Work instructions
In these entries, tally the lines where "field" occurs. Respond with only the count.

Data for this exercise

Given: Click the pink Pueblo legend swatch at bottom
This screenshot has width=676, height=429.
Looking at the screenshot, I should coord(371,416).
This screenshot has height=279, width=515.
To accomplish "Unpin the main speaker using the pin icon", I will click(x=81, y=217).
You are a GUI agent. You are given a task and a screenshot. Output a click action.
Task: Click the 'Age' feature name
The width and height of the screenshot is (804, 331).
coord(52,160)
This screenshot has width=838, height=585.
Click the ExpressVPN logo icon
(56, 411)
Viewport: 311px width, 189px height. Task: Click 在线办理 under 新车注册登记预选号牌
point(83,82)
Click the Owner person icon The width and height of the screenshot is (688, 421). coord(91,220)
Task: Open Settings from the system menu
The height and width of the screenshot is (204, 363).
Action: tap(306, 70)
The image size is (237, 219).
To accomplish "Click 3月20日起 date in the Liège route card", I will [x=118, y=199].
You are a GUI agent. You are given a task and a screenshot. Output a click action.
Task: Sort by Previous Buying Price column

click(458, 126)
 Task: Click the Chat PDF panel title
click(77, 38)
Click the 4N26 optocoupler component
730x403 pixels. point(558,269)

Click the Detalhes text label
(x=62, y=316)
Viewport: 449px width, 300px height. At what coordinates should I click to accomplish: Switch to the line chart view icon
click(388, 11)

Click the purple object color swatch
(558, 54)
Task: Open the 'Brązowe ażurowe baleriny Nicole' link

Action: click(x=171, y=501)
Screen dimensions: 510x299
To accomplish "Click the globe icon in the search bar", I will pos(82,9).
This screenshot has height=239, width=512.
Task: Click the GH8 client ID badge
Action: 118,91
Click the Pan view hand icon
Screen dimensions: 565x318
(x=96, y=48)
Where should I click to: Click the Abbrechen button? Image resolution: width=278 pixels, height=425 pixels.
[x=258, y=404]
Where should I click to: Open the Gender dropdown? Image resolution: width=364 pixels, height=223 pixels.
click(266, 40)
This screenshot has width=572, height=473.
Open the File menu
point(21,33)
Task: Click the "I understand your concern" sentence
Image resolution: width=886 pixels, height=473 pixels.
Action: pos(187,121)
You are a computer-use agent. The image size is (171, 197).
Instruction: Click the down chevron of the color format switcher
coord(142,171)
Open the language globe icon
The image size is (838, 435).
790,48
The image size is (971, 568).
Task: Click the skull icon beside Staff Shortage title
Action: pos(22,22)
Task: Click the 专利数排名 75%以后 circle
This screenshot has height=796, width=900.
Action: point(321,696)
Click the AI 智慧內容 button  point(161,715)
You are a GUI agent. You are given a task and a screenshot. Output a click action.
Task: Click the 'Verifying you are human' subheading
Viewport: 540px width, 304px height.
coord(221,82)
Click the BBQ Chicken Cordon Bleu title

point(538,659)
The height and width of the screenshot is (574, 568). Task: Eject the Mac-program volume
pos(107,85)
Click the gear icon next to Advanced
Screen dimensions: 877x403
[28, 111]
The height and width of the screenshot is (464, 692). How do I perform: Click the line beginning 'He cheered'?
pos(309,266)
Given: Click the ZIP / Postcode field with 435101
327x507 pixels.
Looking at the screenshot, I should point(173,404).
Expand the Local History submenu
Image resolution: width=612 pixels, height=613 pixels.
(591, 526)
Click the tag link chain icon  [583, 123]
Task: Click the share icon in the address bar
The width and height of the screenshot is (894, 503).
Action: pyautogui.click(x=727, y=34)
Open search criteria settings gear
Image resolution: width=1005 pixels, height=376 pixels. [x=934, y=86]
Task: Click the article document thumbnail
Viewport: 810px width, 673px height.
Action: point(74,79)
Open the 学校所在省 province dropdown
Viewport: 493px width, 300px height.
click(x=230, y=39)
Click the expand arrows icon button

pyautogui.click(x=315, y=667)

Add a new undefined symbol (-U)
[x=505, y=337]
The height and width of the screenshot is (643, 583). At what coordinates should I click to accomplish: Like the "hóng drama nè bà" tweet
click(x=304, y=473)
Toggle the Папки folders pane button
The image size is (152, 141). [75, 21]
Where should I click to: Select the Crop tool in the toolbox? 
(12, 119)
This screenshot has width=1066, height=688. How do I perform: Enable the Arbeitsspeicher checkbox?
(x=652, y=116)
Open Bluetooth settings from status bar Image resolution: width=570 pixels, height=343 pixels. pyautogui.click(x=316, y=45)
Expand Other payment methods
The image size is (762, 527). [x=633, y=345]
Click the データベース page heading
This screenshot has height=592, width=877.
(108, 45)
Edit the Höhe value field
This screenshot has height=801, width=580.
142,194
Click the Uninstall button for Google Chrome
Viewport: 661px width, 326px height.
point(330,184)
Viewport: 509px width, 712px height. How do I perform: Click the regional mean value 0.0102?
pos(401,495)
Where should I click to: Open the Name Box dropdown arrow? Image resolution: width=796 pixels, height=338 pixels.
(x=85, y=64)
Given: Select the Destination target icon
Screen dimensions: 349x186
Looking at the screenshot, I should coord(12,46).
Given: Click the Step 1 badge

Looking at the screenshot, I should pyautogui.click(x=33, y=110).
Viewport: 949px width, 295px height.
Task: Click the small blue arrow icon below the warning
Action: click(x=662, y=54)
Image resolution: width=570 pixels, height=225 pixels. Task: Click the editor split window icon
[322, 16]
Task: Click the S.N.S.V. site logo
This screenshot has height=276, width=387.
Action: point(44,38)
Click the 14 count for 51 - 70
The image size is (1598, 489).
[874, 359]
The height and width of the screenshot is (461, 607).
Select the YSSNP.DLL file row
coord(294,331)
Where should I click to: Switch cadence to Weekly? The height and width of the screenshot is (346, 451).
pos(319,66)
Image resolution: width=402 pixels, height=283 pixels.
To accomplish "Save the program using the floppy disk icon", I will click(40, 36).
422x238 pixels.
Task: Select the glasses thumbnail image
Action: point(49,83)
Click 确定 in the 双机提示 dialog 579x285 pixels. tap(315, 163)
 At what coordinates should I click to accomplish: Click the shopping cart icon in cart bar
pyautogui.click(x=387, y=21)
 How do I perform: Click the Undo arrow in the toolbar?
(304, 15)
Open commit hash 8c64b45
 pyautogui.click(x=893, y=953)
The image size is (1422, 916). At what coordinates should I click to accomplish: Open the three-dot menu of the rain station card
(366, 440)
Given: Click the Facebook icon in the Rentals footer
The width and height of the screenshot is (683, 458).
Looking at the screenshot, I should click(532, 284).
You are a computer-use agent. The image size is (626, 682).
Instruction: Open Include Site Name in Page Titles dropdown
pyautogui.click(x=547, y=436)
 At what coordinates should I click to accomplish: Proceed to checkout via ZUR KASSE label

Written answer
2